TRY IT
Copy out exactly the lines below that run from the one holding "Click Arsenal's goal difference of 15" to the one holding "Select the black", keeping both of those lines and no others.

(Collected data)
'''

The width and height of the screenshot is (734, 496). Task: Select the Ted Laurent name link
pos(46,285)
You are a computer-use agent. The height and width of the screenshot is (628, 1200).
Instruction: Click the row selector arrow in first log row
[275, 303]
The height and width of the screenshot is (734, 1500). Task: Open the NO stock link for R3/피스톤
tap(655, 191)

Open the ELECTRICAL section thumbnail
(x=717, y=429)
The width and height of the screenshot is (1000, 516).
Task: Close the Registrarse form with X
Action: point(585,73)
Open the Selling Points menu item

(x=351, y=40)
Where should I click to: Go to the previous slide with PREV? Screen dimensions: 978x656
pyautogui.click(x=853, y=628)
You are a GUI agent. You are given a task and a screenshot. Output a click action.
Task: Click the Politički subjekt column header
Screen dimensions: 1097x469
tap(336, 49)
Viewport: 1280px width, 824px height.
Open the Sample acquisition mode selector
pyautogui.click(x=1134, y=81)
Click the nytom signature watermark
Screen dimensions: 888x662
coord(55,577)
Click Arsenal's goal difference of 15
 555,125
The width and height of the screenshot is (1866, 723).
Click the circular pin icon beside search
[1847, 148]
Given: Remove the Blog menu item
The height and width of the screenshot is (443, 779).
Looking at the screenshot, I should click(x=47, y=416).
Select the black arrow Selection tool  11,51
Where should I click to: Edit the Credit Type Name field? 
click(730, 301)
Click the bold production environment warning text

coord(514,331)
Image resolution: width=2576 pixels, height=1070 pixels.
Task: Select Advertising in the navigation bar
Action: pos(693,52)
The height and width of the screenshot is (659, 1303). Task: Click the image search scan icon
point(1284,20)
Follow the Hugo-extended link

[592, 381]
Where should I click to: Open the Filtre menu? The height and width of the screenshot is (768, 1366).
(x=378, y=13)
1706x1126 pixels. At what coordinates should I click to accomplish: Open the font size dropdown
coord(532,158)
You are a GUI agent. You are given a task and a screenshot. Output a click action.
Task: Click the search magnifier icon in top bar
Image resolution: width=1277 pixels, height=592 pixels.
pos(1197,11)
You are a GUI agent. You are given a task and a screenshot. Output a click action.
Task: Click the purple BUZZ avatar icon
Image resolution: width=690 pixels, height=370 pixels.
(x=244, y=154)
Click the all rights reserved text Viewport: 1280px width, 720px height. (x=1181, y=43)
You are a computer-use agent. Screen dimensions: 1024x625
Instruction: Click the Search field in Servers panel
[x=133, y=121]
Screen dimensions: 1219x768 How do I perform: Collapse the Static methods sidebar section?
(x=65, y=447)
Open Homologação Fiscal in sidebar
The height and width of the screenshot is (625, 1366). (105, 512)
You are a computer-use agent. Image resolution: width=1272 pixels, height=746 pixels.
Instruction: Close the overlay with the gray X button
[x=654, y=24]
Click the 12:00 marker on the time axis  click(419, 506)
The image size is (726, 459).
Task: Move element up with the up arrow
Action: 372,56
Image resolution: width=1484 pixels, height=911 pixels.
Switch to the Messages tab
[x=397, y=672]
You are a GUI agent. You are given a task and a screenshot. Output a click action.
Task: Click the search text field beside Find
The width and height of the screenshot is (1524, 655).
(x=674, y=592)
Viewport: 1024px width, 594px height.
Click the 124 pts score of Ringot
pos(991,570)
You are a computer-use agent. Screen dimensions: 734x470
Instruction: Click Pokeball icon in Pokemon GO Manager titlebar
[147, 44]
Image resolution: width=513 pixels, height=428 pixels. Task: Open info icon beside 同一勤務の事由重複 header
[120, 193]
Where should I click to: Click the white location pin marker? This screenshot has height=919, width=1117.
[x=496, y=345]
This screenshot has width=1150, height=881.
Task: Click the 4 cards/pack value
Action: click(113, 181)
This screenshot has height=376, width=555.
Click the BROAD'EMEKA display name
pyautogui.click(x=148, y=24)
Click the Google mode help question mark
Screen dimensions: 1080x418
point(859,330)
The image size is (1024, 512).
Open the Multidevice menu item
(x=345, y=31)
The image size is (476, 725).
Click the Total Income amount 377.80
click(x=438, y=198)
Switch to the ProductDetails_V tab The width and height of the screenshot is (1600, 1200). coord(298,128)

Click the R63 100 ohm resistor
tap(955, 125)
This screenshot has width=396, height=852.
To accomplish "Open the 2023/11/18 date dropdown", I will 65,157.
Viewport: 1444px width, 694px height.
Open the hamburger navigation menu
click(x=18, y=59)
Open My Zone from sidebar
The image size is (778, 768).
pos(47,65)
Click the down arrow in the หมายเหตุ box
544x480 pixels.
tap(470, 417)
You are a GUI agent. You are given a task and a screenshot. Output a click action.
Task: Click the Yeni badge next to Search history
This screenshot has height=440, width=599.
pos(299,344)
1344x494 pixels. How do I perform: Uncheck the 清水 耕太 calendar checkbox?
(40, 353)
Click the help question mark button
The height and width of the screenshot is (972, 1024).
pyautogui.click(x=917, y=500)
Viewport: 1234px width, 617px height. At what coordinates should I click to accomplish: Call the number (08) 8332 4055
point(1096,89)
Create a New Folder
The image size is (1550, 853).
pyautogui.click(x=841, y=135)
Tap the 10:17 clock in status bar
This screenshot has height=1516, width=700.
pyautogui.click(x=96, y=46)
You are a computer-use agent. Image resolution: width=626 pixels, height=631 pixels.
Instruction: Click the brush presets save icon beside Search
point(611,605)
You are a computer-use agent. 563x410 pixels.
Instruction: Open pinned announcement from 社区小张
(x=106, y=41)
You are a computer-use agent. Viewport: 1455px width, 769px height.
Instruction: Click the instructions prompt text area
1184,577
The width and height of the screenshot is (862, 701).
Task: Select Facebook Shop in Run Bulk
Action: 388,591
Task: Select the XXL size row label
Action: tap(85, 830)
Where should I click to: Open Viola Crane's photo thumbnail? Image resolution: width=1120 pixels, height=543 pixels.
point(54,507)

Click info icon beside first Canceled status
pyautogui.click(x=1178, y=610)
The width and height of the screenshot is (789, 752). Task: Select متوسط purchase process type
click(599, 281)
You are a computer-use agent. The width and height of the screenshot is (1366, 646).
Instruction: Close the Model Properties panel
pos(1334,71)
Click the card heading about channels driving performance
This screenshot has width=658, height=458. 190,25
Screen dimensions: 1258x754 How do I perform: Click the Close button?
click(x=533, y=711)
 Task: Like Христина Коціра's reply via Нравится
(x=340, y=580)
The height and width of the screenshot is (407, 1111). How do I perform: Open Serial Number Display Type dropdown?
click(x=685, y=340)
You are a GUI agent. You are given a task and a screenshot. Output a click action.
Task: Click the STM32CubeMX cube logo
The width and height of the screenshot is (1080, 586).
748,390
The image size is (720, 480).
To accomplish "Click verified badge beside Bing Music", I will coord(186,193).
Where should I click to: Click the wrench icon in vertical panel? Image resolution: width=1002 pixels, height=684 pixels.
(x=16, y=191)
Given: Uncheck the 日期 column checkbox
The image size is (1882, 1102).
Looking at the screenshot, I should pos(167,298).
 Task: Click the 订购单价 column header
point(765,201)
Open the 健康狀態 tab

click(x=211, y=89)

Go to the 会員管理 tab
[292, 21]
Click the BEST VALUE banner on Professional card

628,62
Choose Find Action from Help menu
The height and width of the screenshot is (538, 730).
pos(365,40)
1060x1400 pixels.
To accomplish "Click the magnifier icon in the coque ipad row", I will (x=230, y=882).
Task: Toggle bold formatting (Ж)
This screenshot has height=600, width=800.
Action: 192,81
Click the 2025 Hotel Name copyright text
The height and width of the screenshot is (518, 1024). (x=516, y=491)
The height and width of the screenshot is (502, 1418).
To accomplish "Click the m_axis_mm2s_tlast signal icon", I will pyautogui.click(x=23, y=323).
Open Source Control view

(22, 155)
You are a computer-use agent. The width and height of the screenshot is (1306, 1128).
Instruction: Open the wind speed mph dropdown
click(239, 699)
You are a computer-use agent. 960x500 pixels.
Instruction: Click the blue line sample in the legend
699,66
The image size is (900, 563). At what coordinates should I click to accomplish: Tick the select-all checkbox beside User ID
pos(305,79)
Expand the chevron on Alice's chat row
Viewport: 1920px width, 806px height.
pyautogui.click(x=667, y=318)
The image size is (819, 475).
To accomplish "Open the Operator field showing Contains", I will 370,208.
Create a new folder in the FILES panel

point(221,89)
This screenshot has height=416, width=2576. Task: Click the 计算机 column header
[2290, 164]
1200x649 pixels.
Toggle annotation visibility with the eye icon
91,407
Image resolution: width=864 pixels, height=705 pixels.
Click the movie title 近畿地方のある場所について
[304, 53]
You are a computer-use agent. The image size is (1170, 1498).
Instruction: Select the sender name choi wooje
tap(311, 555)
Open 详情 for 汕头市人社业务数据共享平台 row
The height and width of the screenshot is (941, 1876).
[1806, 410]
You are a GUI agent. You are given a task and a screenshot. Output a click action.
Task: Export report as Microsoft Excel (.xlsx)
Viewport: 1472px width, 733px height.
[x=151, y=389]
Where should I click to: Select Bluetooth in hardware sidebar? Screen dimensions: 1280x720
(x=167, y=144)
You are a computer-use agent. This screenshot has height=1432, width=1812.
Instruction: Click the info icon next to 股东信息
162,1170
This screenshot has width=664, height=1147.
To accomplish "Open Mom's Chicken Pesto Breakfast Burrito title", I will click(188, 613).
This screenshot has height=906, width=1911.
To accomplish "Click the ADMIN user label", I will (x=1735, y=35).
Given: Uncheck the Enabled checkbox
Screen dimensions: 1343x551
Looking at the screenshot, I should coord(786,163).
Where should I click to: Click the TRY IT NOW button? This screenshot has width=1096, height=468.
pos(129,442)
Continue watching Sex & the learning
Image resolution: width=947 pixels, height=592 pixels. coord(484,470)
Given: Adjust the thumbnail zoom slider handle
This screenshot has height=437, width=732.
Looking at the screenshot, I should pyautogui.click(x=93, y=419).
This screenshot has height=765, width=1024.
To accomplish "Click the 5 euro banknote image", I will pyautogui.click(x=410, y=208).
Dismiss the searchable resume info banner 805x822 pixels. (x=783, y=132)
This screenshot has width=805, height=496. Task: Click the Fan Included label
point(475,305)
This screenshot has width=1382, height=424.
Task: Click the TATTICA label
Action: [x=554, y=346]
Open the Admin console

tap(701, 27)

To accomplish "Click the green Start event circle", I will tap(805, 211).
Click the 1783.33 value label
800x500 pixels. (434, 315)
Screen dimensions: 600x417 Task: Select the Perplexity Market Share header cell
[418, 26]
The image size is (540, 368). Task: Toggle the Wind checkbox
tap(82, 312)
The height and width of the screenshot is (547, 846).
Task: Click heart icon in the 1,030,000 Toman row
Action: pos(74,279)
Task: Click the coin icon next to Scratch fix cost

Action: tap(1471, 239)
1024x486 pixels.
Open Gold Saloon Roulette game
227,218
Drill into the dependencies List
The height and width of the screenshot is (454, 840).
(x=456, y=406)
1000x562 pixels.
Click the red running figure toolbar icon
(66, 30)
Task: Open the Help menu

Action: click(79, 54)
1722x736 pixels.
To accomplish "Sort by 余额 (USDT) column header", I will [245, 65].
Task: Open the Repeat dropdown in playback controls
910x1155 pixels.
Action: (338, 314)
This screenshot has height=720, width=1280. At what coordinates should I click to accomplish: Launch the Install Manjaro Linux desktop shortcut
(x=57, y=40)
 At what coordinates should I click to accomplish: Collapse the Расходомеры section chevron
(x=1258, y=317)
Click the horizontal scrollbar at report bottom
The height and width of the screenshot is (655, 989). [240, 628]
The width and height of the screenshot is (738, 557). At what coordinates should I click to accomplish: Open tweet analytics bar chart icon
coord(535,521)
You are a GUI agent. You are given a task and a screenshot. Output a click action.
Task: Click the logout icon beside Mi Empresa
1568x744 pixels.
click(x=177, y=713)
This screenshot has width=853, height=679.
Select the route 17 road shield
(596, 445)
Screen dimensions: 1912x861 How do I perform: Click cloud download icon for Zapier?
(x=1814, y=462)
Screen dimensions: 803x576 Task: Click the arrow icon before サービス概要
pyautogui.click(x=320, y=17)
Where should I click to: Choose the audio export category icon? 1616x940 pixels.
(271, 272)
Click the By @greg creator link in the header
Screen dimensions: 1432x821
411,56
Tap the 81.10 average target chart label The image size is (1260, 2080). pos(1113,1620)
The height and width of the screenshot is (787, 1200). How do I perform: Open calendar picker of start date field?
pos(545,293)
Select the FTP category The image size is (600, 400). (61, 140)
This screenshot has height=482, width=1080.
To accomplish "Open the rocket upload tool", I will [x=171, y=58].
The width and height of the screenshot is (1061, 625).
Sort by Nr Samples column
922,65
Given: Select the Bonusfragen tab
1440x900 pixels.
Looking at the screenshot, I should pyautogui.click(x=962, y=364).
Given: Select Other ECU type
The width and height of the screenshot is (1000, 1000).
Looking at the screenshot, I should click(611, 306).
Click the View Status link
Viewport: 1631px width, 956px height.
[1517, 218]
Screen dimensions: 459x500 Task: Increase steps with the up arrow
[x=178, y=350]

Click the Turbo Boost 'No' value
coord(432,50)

'''

ANSWER BOX
Click Arsenal's goal difference of 15
 555,125
The width and height of the screenshot is (1866, 723).
Click the circular pin icon beside search
[1847, 148]
Given: Remove the Blog menu item
The height and width of the screenshot is (443, 779).
Looking at the screenshot, I should click(x=47, y=416).
Select the black arrow Selection tool  11,51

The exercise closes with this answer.